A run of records
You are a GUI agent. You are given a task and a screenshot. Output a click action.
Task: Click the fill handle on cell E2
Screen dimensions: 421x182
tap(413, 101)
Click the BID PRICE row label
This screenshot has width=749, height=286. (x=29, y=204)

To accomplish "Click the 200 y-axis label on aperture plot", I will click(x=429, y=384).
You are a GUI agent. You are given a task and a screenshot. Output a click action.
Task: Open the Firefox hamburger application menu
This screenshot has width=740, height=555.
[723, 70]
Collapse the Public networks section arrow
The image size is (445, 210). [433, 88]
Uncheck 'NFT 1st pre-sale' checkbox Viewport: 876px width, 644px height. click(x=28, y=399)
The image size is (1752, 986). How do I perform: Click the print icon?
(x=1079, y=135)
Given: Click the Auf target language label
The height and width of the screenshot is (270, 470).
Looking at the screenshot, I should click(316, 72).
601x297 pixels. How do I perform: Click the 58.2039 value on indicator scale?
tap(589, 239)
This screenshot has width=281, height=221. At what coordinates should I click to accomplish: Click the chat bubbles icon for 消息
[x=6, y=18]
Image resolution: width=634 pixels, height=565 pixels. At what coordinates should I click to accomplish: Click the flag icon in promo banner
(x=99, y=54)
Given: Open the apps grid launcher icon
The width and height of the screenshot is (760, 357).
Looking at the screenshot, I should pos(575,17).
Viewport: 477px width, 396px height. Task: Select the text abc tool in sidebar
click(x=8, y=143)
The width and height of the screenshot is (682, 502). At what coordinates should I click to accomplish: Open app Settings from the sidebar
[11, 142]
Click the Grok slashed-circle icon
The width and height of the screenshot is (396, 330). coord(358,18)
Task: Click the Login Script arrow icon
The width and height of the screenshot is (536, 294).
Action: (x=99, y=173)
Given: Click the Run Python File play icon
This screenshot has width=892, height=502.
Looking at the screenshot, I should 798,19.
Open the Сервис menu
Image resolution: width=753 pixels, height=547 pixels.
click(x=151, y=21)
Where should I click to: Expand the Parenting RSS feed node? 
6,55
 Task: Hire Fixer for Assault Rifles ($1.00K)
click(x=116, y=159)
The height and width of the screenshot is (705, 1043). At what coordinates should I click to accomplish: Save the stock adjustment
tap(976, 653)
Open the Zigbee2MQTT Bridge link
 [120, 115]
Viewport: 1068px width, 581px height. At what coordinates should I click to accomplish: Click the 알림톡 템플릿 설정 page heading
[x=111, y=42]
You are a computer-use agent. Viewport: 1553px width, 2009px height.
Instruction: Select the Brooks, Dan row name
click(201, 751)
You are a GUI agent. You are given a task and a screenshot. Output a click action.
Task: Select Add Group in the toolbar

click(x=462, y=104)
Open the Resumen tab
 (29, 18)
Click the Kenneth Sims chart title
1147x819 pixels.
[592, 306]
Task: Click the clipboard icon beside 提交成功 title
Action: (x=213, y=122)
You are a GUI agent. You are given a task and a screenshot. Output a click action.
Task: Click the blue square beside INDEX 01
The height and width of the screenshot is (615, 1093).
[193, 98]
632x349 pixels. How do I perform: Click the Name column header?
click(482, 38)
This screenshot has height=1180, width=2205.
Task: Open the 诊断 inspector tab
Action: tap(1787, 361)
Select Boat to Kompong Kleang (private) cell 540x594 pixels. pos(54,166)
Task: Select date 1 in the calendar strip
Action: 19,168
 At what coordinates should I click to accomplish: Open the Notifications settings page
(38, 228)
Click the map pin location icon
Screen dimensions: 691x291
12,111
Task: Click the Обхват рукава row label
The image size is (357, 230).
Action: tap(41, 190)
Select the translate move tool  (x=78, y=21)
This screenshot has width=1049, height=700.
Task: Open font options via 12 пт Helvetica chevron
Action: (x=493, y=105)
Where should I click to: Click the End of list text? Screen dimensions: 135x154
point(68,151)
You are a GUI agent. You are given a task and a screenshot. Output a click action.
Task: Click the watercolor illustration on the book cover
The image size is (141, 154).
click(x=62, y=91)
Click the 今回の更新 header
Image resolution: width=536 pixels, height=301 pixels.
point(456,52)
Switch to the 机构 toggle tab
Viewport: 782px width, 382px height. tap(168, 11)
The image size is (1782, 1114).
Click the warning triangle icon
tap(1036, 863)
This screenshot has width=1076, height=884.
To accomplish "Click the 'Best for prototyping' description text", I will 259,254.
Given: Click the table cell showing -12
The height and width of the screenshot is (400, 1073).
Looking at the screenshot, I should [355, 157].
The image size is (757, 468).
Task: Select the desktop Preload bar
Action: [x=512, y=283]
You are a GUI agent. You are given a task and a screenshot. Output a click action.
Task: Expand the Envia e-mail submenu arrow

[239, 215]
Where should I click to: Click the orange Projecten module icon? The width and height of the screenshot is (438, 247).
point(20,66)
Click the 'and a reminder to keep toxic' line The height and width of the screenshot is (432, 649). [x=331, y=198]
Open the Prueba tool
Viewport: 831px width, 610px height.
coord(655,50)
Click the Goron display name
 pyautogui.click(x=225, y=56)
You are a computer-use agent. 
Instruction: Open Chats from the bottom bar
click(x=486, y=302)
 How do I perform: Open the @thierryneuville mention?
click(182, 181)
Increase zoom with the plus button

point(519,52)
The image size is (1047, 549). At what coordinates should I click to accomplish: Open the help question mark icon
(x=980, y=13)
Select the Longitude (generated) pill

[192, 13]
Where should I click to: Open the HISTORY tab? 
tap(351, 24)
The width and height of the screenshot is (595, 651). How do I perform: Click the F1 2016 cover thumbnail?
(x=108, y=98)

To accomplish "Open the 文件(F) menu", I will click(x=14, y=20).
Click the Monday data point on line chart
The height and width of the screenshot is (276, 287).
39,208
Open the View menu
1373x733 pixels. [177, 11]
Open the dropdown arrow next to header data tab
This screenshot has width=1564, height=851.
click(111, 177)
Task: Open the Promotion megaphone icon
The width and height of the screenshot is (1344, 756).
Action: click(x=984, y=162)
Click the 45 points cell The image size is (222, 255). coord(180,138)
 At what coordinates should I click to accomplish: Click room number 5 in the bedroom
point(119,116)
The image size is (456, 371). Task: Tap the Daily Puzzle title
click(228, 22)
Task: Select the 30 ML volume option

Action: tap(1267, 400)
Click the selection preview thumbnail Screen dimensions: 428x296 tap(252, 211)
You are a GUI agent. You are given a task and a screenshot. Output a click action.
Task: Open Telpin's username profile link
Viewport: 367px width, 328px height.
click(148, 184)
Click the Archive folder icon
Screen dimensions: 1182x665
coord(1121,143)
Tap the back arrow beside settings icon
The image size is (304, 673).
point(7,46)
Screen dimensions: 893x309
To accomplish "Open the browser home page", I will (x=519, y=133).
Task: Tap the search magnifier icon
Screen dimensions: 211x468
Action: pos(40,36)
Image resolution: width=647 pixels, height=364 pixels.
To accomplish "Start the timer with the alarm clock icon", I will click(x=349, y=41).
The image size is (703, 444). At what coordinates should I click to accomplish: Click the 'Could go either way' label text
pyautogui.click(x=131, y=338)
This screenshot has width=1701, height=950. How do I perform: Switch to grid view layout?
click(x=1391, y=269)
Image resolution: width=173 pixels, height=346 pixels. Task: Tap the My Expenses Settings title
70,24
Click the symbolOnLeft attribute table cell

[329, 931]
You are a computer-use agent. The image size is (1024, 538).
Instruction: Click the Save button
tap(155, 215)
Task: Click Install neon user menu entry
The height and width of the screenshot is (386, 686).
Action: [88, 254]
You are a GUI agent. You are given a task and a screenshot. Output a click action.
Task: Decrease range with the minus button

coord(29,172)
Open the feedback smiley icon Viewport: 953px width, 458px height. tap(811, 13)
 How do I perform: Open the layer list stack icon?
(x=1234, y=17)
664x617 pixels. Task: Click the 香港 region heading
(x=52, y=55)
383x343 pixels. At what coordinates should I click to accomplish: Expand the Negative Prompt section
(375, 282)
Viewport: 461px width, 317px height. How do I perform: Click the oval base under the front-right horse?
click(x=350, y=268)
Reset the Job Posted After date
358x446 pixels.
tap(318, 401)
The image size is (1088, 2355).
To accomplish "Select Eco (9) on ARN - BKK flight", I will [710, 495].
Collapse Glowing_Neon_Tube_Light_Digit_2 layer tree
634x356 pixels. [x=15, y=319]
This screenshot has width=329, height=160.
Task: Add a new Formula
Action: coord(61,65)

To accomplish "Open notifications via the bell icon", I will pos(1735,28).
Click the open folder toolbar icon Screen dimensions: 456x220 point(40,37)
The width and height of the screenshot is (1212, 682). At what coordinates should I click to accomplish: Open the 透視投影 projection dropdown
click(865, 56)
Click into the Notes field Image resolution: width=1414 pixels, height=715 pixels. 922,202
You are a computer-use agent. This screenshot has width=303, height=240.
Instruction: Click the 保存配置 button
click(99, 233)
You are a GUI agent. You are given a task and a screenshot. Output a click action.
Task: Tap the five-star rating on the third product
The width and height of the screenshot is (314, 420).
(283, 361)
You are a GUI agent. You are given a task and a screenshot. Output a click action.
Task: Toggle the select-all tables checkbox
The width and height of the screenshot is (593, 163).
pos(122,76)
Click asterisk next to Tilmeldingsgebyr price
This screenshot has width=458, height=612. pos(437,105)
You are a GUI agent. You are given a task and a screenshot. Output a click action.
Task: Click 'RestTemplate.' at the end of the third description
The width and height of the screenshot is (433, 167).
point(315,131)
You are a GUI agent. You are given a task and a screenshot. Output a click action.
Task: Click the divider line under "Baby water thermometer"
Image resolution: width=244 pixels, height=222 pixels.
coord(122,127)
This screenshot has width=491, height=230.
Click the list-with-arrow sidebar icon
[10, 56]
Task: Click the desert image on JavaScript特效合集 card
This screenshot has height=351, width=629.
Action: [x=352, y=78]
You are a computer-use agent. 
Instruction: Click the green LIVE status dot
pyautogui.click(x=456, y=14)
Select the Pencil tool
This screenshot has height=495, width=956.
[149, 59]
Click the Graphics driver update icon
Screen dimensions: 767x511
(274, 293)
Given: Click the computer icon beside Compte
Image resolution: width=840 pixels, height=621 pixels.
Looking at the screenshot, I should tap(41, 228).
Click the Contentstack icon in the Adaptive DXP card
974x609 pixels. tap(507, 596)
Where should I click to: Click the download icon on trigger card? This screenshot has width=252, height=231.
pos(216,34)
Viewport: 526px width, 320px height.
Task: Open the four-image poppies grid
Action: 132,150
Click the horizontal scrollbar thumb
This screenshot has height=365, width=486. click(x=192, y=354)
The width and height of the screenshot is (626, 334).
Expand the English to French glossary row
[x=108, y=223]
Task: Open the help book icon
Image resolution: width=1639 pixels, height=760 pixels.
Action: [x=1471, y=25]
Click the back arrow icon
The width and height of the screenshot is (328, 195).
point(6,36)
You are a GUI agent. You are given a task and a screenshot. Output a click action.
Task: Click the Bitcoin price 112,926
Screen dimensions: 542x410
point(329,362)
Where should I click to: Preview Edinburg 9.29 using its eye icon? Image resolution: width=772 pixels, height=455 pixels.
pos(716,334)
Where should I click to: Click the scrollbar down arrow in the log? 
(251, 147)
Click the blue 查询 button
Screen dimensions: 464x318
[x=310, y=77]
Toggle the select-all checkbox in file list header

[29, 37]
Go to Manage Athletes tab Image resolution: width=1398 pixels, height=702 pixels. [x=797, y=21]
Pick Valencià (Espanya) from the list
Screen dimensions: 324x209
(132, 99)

* **JOB**: Rewrite the lines from the one containing "Click the horizontal scrollbar thumb" to the end of the records, swapping every "icon" for "symbol" and leaving everything else as it is.

* **PROBLEM SOLUTION**:
Click the horizontal scrollbar thumb
This screenshot has height=365, width=486. click(x=192, y=354)
The width and height of the screenshot is (626, 334).
Expand the English to French glossary row
[x=108, y=223]
Task: Open the help book symbol
Image resolution: width=1639 pixels, height=760 pixels.
Action: [x=1471, y=25]
Click the back arrow symbol
The width and height of the screenshot is (328, 195).
point(6,36)
You are a GUI agent. You are given a task and a screenshot. Output a click action.
Task: Click the Bitcoin price 112,926
Screen dimensions: 542x410
point(329,362)
Where should I click to: Preview Edinburg 9.29 using its eye symbol? Image resolution: width=772 pixels, height=455 pixels.
pos(716,334)
Where should I click to: Click the scrollbar down arrow in the log? 
(251, 147)
Click the blue 查询 button
Screen dimensions: 464x318
[x=310, y=77]
Toggle the select-all checkbox in file list header

[29, 37]
Go to Manage Athletes tab Image resolution: width=1398 pixels, height=702 pixels. [x=797, y=21]
Pick Valencià (Espanya) from the list
Screen dimensions: 324x209
(132, 99)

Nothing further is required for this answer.